[Task instructions] Look over the material for the string "agent". Copy every line where it turns up.

[Material shown]
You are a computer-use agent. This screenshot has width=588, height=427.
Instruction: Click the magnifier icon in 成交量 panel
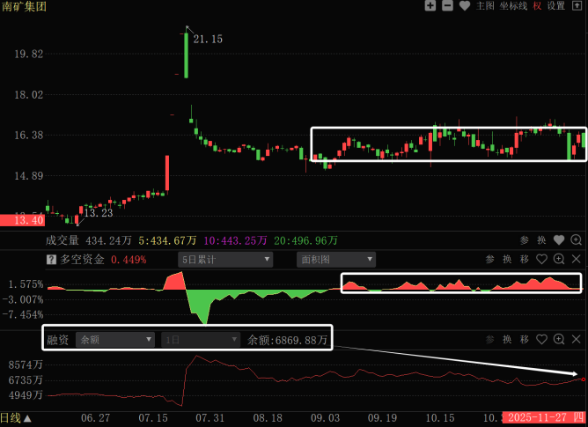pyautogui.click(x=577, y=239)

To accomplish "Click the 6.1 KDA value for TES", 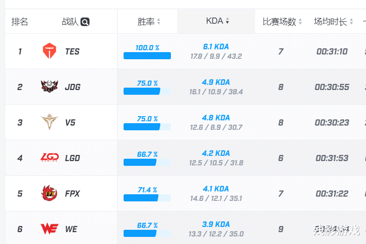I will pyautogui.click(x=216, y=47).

...

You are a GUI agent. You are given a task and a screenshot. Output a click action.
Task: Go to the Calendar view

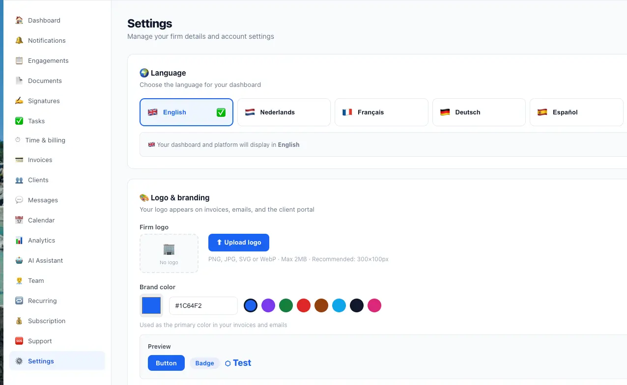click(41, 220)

[Solution to this problem]
You are a computer-use agent. This screenshot has width=588, height=427.
You are a GUI agent. You are given a task and a screenshot. Output a click action.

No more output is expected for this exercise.